Published: Sept. 21, 2017

On September 21 at 3:30pm in Old Main Chapel, professors of Art and Art History, Classics, Geography and Linguistics will give public lectures on their areas of expertise.

Photos of professors of distinction
From left to right, America, Palmer, Serreze, and Newlands

Three members of the University of Colorado Boulder faculty have been named 2017 Professors of Distinction by the College of Arts and Sciences in recognition of their exceptional service, teaching and research. The new professors of distinction are Mark Amerika of art and art history, Martha Palmer of linguistics and Mark C. Serreze of geography. This revered title is reserved for scholars and artists of national and international acclaim whose college peers also recognize as exceptionally talented teachers and colleagues. Honorees of this award hold this title for the remainder of their careers in the College of Arts and Sciences at CU Boulder. The trio will be honored on Thursday, Sept. 21, at 3:30 p.m., in the Old Main Chapel on campus. At the free and public event, each will give a 20-minute public presentation based on his or her research or scholarly work. Additionally, Carole Newlands of classics, who was named professor of distinction in 2015 but was unable to deliver her lecture that year, will give join the 2017 honorees and deliver her lecture on Sept. 21.

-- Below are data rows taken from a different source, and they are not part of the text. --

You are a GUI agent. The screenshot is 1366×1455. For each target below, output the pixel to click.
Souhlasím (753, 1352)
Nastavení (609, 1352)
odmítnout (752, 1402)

A reception in the CU Heritage Center Museum on the third floor of Old Main will follow the presentations. Amerika’s artwork has exhibited internationally at venues such as the Whitney Museum, the Denver Art Museum, the Institute of Contemporary Arts in London and the Walker Art Center. He will speak on “The Artist as Fictional Persona.” Palmer is a professor of linguistics and the Helen & Hubert Croft Professor of Engineering in the Computer Science Department. She is also an Institute of Cognitive Science faculty fellow, a co-director of CLEAR and an Association of Computational Linguistics fellow. Her lecture is titled “Capturing Meaning.” Serreze is a professor of geography, a fellow of the CU Cooperative Institute for Research in Environmental Sciences, and director of the CIRES National Snow and Ice Data Center. He specializes in Arctic climate research, including atmosphere-sea ice interactions, synoptic climatology, boundary layer problems, numerical weather prediction and climate change. He will speak about “Shifting Priorities: A Personal Journey.” Newlands has been a professor of classics at CU Boulder since 2009. Prior to that, she was an assistant professor at Cornell University, an associate professor at UCLA and a full professor at University of Wisconsin-Madison, serving four years as the department chair. Her lecture is titled “Confronting the Classics: Ovid in the Caribbean.”

For a full listing of previously named professors of distinction, click here

picture of Carole NewlandsCarole Newlands - Classics

Carole Newlands has been a professor of classics at CU Boulder since 2009. Prior to that, she was an assistant professor at Cornell University, an associate professor at UCLA and a full professor at University of Wisconsin-Madison, serving four years as the department chair. She has held research fellowships at Clare Hall Cambridge and at the Institute for Advanced Studies, Princeton, as well as fellowships from the American Council of Learned Societies, National Endowment for the Humanities and the Loeb Classical Library Foundation. She also served on the editorial board of the journals Viator, Classical Antiquity and American Journal of Philology and was a director of the Classics Association of America. In spring 2010, she was visiting NEH professor at the University of Richmond. In the summer of 2010, she held the position of William Evans Fellow at the University of Otago, New Zealand. In 2016, she will be a research fellow at the Center for Humanities at the National University of Australia, Canberra. In addition, she is the author of more than 40 articles on classical and medieval topics, and she has published several books, including Playing with Time: Ovid and the Fasti (Cornell University Press 1995); Statius Siluae and the Poetics of Empire (Cambridge 2002); Siluae Book 2 (Cambridge Greek and Latin series 2011); Statius: a Poet between Rome and Naples (London 2012); Ovid: an introduction (London 2015). She is also co-editor of the Wiley-Blackwell Companion to Ovid (Oxford 2014); The Brill Companion to Statius (Leiden 2015); and Ancient Campania (Illinois 2015). Her new work involves travel in the imperial Roman world and the role that the classics played in Scottish culture.